Application control (whitelisting)
2. Patch applications regularly
3. Configure Microsoft Office macro settings
4. User application hardening
5. Restrict administrative privileges
6. Patch operating systems
7. Multi-factor authentication (MFA)
8. Regular backups

Implementation Approach: Start with Maturity Level 1 (protection against basic attacks using readily available tools) and progressively move toward Level 2 and 3. The Australian Cyber Security Centre found that 84% of reported attacks in 2020-21 could have been prevented or significantly minimised by adopting at least one Essential Eight strategy.

4. Protect Against Specific Threat Vectors

Phishing Prevention:

Enable email content filtering to block malicious messages
Train staff to recognise suspicious emails, unexpected attachments, and urgent requests
Implement DMARC, SPF, and DKIM email authentication protocols
Never trust email alone for banking detail changes—always verify through independent channels

Ransomware Defense:

Maintain frequent, tested backups stored offline or in isolated network
Keep all systems and software updated with the latest security patches
Secure servers and NAS devices with robust authentication and monitoring
Limit administrative privileges to only those who need them

Business Email Compromise (BEC) Protection:

Set up verification protocols for any payment or confidential data requests
Require verbal confirmation via independently sourced phone numbers for bank detail changes
Implement rigid separation of duties in finance teams
Monitor for suspicious inbox rules and login attempts from unusual locations

5. Develop a Cyber Incident Response Plan

Current Gap: While 79% of NFPs report having data backup protocols, only 45% have built a data breach response plan.

Why It Matters: When a cyberattack occurs, having a transparent, trusted response plan can mean the difference between a manageable disruption and an organisational crisis.

Key Components (based on ACSC guidance):

Clearly defined roles and responsibilities
Detection and first assessment capabilities
Investigation and remediation procedures
Decision and escalation points
Communications management strategy
Contact information for external support (ACSC hotline: 1300 CYBER1)
Regular testing through tabletop exercises

Resources: The ACSC provides free cyber incident response plan templates and guidance specifically for charities and NFPs.

6. Solidify Governance and Board Oversight

Board-Level Responsibilities: The Australian Institute of Company Directors (AICD) has published thorough cyber security governance principles for NFPs.

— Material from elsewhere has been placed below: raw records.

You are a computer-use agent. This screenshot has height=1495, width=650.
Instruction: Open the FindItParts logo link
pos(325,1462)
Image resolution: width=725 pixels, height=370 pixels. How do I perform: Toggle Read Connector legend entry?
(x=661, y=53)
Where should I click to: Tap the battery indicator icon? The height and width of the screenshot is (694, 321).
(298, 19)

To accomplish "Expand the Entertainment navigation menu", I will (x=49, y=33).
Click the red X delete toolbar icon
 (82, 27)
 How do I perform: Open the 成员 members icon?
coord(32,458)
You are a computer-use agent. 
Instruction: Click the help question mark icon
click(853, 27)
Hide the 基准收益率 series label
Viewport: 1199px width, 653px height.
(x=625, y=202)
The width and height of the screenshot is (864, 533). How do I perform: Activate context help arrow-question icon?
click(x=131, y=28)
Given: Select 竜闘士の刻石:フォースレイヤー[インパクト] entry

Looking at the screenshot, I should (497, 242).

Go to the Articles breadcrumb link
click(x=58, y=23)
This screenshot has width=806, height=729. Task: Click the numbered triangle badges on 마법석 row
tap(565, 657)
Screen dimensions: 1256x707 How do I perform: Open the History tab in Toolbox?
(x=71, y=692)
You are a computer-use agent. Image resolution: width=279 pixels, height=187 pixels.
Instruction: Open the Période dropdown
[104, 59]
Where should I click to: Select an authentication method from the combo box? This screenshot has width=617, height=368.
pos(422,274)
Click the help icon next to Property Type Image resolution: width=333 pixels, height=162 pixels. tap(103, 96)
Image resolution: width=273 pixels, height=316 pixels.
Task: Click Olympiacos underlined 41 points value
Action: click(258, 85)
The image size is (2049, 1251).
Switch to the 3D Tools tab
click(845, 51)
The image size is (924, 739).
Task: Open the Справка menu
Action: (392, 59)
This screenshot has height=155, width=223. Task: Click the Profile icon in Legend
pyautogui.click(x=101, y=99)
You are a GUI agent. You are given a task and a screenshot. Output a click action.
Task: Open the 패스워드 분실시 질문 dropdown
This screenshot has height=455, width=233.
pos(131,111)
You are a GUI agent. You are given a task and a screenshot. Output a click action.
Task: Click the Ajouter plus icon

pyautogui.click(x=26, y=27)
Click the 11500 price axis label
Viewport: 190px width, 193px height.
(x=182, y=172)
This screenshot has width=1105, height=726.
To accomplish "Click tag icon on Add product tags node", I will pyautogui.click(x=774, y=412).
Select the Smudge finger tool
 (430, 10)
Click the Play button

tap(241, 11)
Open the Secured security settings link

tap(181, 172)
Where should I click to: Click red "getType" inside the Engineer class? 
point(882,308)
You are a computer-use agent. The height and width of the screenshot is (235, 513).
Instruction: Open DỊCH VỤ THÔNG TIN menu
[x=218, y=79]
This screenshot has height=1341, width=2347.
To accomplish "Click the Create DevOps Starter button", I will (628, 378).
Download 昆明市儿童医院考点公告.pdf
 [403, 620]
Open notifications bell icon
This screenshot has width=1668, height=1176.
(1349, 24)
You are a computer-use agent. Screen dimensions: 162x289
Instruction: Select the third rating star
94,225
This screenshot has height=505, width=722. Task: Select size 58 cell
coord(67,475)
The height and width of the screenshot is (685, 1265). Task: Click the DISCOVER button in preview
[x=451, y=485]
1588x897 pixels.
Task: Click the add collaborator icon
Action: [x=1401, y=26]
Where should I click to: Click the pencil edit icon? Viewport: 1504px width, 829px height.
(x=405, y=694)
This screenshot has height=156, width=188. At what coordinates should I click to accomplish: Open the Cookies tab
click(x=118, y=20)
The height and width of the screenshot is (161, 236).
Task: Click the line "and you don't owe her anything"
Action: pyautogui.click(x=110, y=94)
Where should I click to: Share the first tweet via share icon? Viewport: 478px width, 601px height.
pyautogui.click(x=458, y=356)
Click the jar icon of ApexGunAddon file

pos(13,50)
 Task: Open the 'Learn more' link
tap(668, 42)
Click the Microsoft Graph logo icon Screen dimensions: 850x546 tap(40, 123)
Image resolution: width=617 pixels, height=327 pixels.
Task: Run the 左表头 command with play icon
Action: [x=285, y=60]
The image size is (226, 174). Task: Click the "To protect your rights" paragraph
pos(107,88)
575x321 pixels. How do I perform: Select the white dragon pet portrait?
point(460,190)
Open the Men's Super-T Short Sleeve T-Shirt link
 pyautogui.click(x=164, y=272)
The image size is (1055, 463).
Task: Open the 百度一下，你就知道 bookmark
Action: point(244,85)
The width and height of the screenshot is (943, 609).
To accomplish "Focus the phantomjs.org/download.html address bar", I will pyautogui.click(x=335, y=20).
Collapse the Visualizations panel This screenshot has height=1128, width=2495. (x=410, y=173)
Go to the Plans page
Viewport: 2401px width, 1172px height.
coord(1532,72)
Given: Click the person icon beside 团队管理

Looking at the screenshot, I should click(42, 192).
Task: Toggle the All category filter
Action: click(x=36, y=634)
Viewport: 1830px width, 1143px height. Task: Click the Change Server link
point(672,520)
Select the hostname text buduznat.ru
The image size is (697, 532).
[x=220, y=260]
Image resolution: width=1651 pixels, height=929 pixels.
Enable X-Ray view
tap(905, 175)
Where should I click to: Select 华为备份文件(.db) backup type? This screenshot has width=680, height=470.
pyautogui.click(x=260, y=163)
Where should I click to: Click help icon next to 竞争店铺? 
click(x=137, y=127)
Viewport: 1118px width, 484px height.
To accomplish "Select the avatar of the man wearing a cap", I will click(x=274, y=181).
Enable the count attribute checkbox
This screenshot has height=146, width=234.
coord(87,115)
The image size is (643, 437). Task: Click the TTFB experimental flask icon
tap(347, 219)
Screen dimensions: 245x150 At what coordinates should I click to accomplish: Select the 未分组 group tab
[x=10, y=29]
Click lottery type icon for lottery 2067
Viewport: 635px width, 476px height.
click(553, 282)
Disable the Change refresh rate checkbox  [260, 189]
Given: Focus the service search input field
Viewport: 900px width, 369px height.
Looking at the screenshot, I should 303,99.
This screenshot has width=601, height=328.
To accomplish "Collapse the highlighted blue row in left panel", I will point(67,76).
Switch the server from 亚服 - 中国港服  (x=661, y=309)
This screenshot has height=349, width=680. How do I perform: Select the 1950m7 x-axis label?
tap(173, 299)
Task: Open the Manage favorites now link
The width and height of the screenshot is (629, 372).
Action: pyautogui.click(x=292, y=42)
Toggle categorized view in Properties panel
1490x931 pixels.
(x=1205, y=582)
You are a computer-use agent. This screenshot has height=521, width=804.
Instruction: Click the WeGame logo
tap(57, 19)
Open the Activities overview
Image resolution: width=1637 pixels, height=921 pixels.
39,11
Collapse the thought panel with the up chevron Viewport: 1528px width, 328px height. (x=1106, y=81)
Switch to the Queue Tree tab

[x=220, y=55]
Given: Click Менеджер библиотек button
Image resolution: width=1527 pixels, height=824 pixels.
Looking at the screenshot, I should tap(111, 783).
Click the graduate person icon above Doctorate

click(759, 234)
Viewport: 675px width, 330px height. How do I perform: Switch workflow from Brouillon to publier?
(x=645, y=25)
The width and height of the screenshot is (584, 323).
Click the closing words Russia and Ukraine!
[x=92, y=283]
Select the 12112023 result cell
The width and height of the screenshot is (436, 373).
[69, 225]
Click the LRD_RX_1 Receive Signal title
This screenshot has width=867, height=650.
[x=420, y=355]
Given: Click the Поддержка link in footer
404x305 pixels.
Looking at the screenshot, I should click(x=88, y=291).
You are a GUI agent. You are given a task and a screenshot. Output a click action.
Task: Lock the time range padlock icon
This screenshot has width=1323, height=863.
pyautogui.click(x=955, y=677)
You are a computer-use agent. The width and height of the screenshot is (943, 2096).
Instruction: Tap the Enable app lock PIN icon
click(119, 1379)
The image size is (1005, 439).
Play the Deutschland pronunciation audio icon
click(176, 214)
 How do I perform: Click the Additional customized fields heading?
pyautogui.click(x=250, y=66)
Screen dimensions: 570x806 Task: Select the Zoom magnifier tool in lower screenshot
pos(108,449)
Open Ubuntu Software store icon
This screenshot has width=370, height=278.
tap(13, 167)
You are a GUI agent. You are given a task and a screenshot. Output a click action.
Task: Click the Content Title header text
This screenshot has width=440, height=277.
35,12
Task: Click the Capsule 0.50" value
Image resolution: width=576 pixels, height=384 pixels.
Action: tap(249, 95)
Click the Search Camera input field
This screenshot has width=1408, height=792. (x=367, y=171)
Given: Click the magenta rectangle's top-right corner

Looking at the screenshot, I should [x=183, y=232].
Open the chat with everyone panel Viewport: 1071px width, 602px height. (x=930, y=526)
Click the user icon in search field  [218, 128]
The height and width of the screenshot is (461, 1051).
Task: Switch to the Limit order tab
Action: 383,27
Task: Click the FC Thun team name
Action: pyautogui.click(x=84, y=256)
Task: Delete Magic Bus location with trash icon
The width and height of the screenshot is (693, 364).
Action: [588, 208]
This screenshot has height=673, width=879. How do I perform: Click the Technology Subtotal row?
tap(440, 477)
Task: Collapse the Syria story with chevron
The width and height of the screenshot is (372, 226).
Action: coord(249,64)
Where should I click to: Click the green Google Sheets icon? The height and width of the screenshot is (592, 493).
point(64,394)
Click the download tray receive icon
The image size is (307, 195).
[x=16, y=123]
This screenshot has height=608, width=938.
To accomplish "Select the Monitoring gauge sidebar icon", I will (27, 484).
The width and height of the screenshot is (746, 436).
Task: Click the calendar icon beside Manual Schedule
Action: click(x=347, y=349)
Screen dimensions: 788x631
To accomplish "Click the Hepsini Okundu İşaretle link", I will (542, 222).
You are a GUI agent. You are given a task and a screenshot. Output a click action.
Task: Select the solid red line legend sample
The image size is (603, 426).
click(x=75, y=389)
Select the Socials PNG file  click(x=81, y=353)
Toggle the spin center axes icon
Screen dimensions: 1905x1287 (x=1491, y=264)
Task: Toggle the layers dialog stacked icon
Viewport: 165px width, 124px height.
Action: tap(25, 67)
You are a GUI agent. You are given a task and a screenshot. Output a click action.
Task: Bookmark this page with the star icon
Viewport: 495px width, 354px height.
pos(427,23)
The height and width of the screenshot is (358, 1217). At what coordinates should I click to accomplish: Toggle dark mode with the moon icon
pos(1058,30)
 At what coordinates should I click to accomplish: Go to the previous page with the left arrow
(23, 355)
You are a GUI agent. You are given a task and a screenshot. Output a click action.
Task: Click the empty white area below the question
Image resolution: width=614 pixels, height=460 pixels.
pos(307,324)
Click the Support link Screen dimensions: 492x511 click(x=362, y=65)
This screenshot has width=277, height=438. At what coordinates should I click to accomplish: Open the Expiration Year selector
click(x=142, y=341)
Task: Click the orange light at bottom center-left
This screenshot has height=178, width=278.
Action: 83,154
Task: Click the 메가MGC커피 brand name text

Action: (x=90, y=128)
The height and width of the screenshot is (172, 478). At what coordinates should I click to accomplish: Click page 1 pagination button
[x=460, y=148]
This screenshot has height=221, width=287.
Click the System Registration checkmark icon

Key questions boards should frequently address include:

Does the board understand cyber risks well enough to oversee and challenge management?
Who has primary responsibility for cyber security in our management team?
Is cyber risk specifically identified in our risk management framework?
How regularly does management present on the effectiveness of cyber risk controls?
Do we have a tested Cyber Incident Response Plan with an integrated communications strategy?

Creating a Cyber-Safe Culture: ACNC research found that charities achieved satisfactory cyber security governance by promoting a strong culture of cyber security awareness, ensuring staff understood common cyber threats and best practice measures.